More on Serialization

by Prasanth Gullapalli

Serialization is all about saving the state of a given object and reconstructing the object back when it is needed. As it is all about saving state of an instance, it is clear that none of the static variables would get serialized as part of the process. Also when we want few variables defined in an object not to be serialized, we mark them as transient. For ex: we don’t want to serialize a database connection.

Serialization makes a deep copy of an object. In order for a class to participate in Serialization, it has to implement one of the interfaces: Serializable or Externalizable. So to understand when to choose which interface, we need to understand the differences between them.

A very fundamental difference is that Serializable is a marker interface where as Externalizable has 2 methods defined in it. Here is the API of Externalizable:

public interface Externalizable extends java.io.Serializable {
    void writeExternal(ObjectOutput out) throws IOException;
    void readExternal(ObjectInput in) throws IOException, ClassNotFoundException;
}

Notice that Externalizable extends Serializable. When a class is marked as Serializable, Java itself takes care of serialization process. But in case of Externalizable, it enables you to define custom rules and your own mechanism for serialization. When a class implements Serializable and we got a subclass defined for it, we need not write any specific code in subclass for it to be serialized properly. But in case of Externalizable, we need to override the methods from the interface and provide the specific behavior for subclass. Not only when a new subclass is defined, also whenever we make changes to the state of original class, we have to see if it affects the serialization behavior and make the changes accordingly in case of Externalizable.

It is beneficial to choose Externalizable when we have a super class and a subclass, and we want only our subclasses properties to be serialized. In case of Serializable, it is not possible to serialize subclass properties alone as by default JVM serializes super class properties too.
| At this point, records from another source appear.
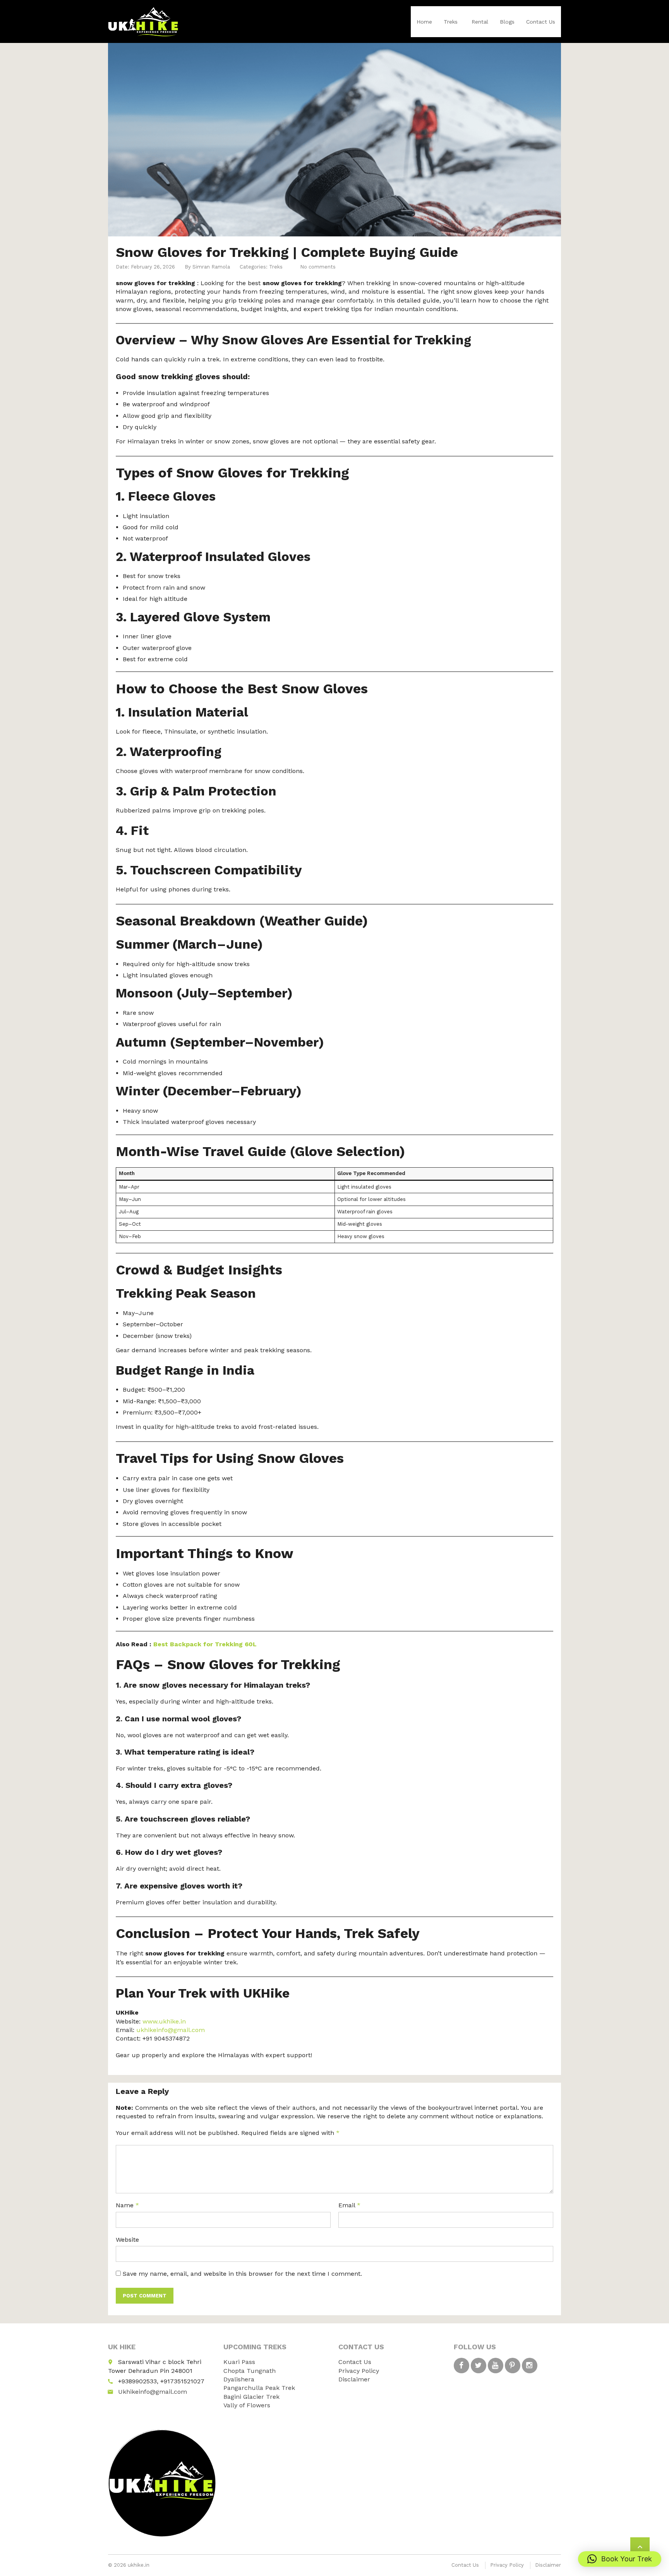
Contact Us (540, 22)
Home (424, 22)
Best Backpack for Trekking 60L (205, 1644)
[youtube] (495, 2365)
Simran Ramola (211, 267)
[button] (619, 2559)
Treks (451, 22)
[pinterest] (512, 2365)
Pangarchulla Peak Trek (259, 2387)
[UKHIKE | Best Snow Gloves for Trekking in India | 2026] (143, 21)
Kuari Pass (239, 2362)
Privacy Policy (358, 2370)
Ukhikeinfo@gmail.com (152, 2391)
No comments (318, 267)
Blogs (507, 22)
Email (349, 2205)
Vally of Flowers (246, 2405)
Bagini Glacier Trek (251, 2396)
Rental (480, 22)
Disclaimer (354, 2379)
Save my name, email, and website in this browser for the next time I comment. (242, 2273)
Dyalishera (238, 2379)
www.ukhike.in (164, 2021)
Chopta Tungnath (249, 2370)
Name (127, 2205)
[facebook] (461, 2365)
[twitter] (478, 2365)
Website (127, 2239)
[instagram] (529, 2365)
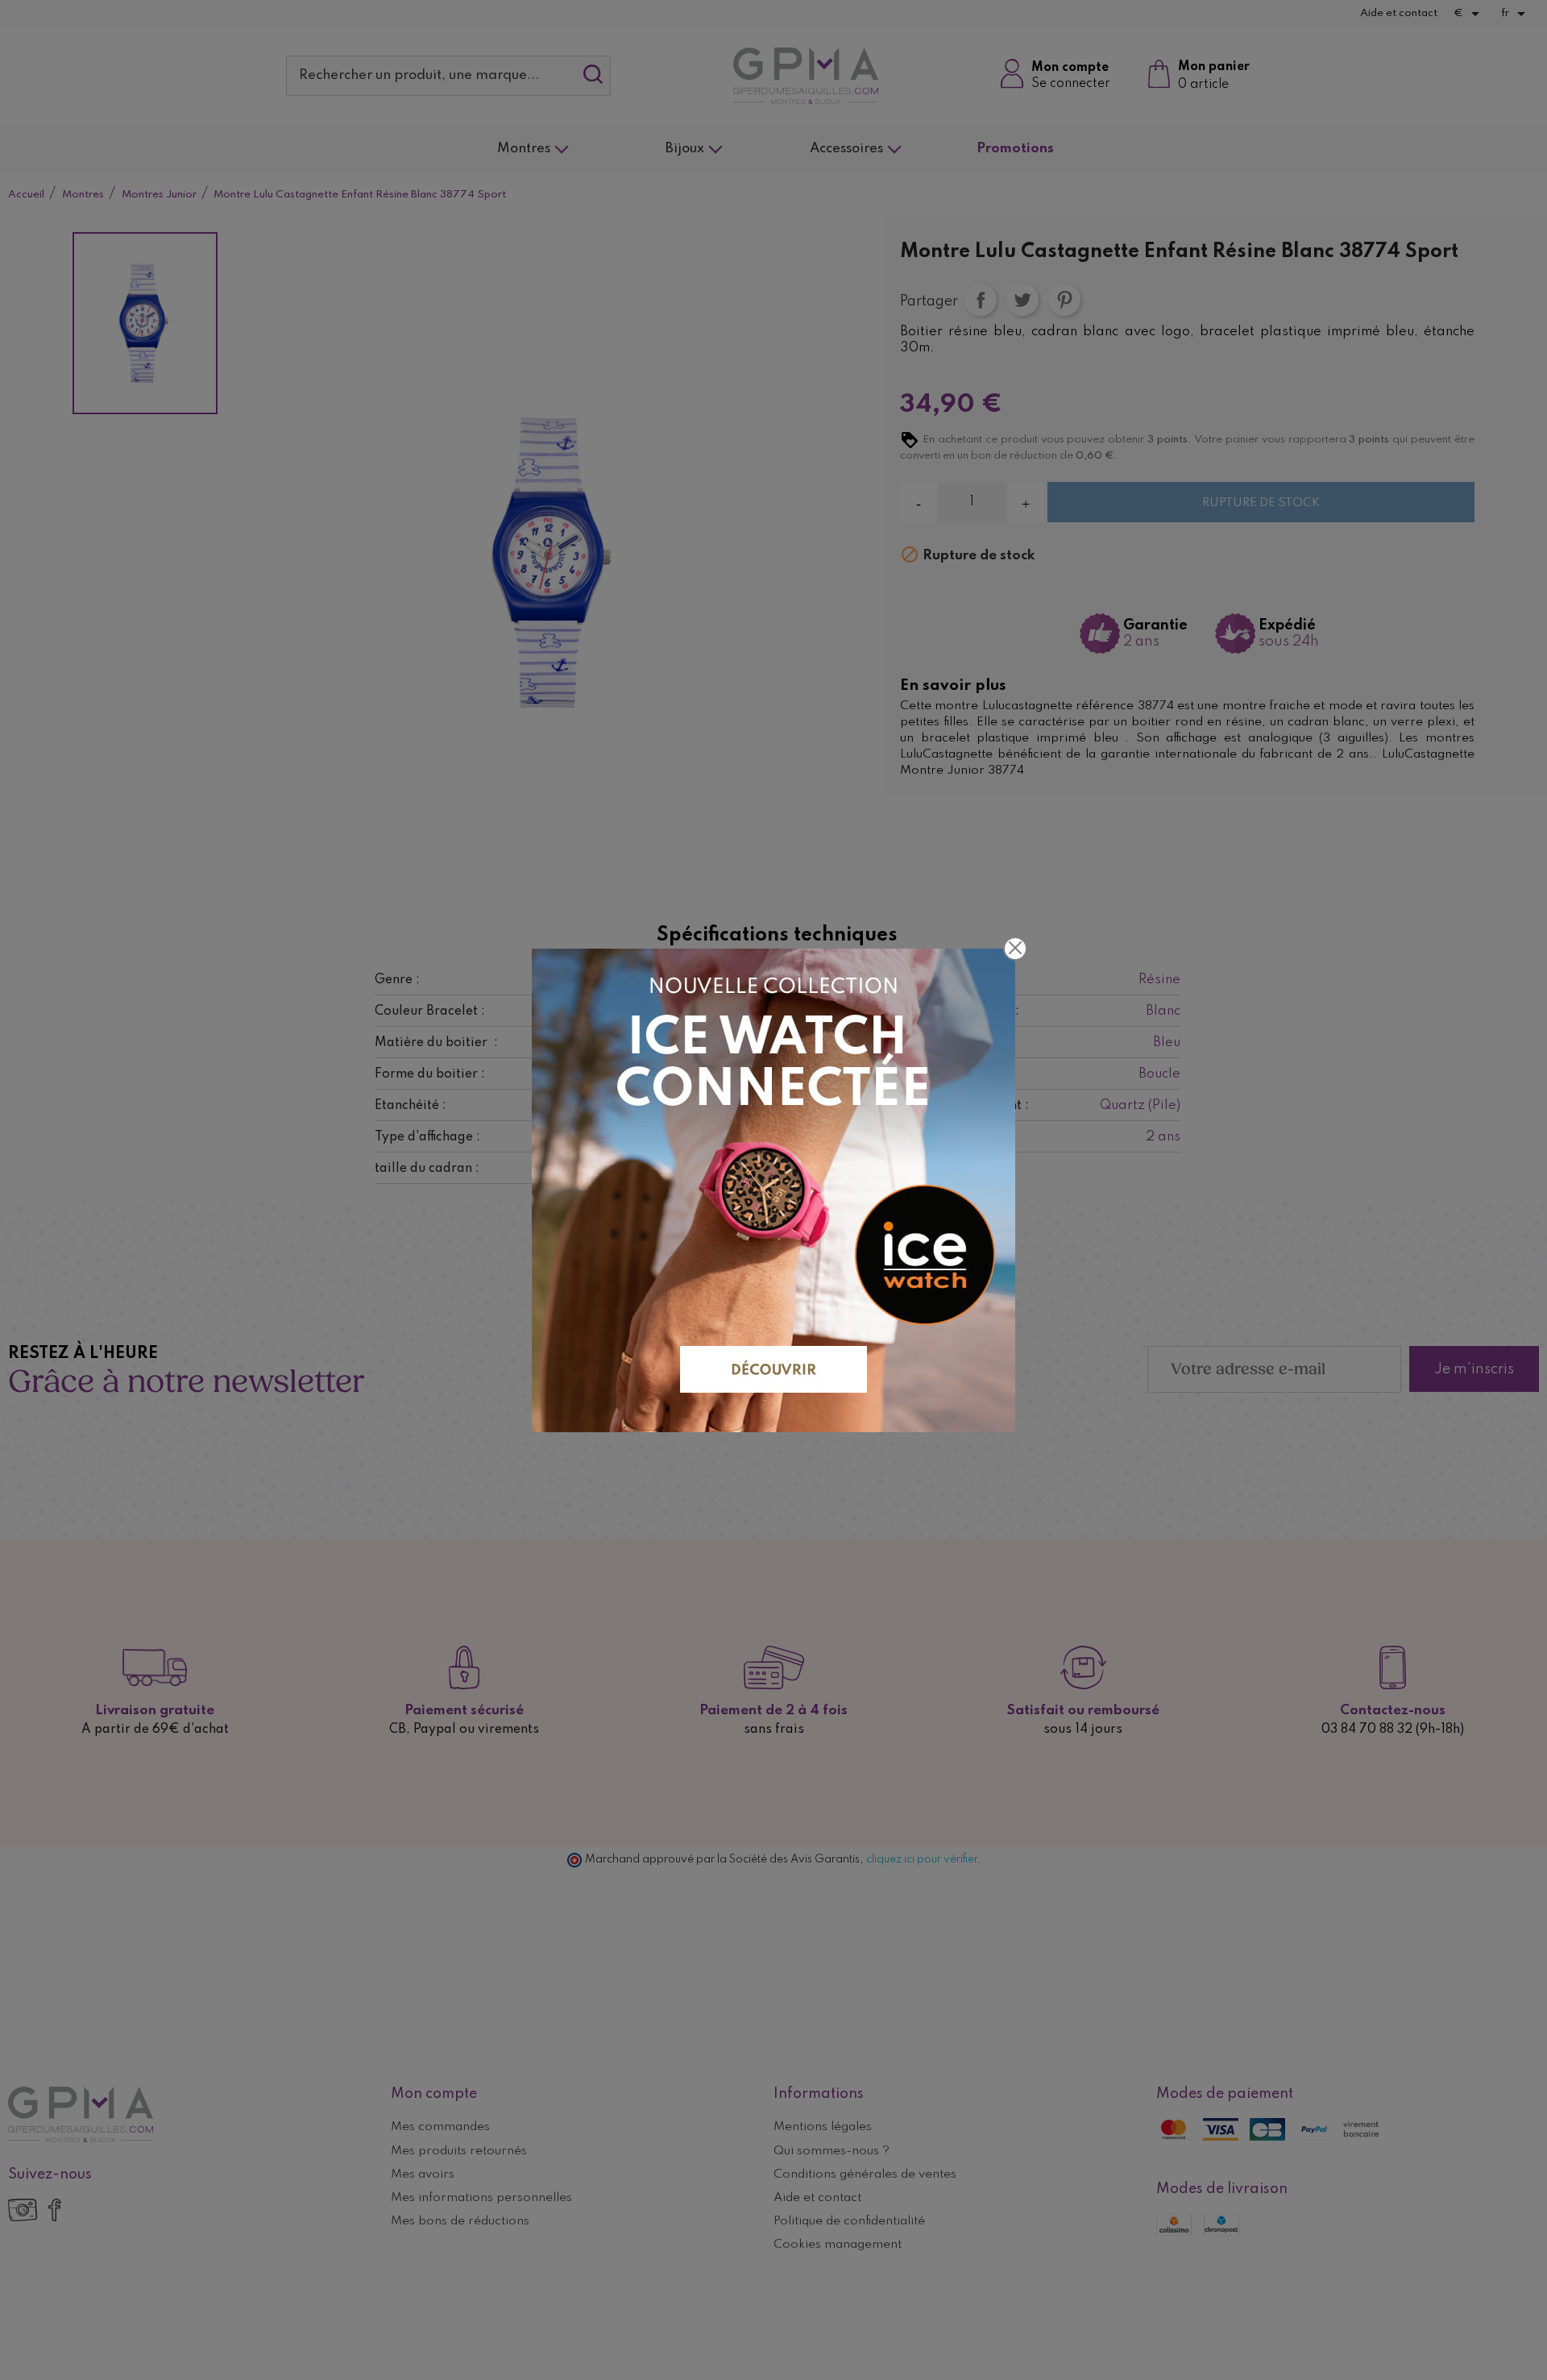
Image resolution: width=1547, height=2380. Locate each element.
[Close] (1015, 948)
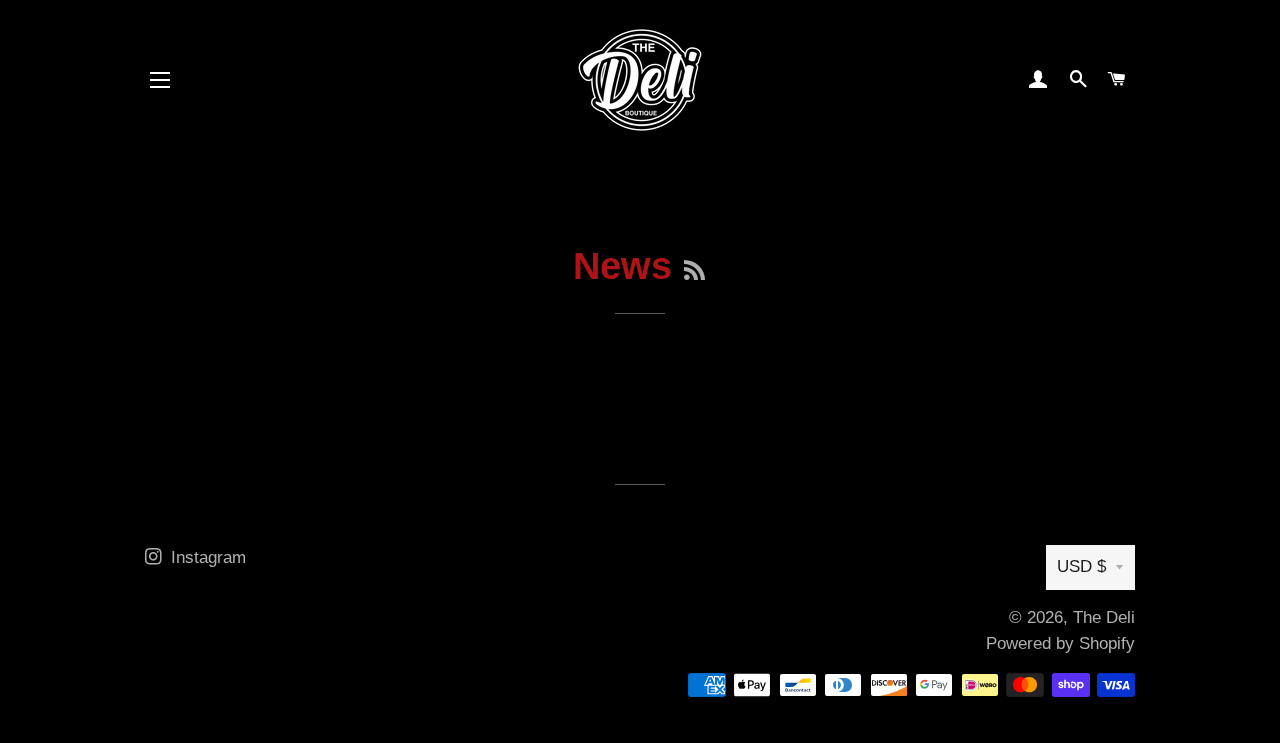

As we don’t have control over the Serialization mechanism, we can’t alter this behavior. Suppose we have a class which is not serializable and it has got subclass which is Serializable.

public class SuperClass {
	private String propertyA;
	private String propertyB;

	// Getters and Setters
}

public class Subclass extends SuperClass implements Serializable {
	private String propertyC;

	//Getters and Setters
}

public class SerializationUtil {
	public static Object deserialize(byte[] byteArray)
	throws IOException, ClassNotFoundException {
		ByteArrayInputStream bis = new ByteArrayInputStream(byteArray);
		ObjectInputStream ois = new ObjectInputStream(bis);
		return ois.readObject();
	}

	public static ByteArrayOutputStream serialize(Object object)
	throws IOException {
		ByteArrayOutputStream bos = new ByteArrayOutputStream();
		ObjectOutputStream oos = new ObjectOutputStream(bos);
		oos.writeObject(object);
		return bos;
	}
}

public class SerializationTest {
	public static void main(String[] args) throws FileNotFoundException, IOException, ClassNotFoundException {
		Subclass subclass = new Subclass();
		subclass.setPropertyA("A");
		subclass.setPropertyB("B");
		subclass.setPropertyC("C");

		ByteArrayOutputStream bos = SerializationUtil.serialize(subclass);
		System.out.println("Subclass: "+subclass);

		subclass = (Subclass)SerializationUtil.deserialize(bos.toByteArray());
		System.out.println("Subclass: "+subclass);
	}
}

Now the output is as expected:
Subclass: Subclass{propertyA=A, propertyB=B, propertyC=C}
Subclass: Subclass{propertyA=null, propertyB=null, propertyC=C}

What happens behind the scenes is JVM first creates an instance of Subclass(but without calling the constructor). It reads the class information from stream and creates an instance. Also before deserializing the properties of subclass, JVM sees if the super class is Serializable and deserializes it properties before going ahead with subclass. Suppose if SuperClass is not Serializable, it checks if it has got a default constructor and calls it to initialize it’s properties with default values.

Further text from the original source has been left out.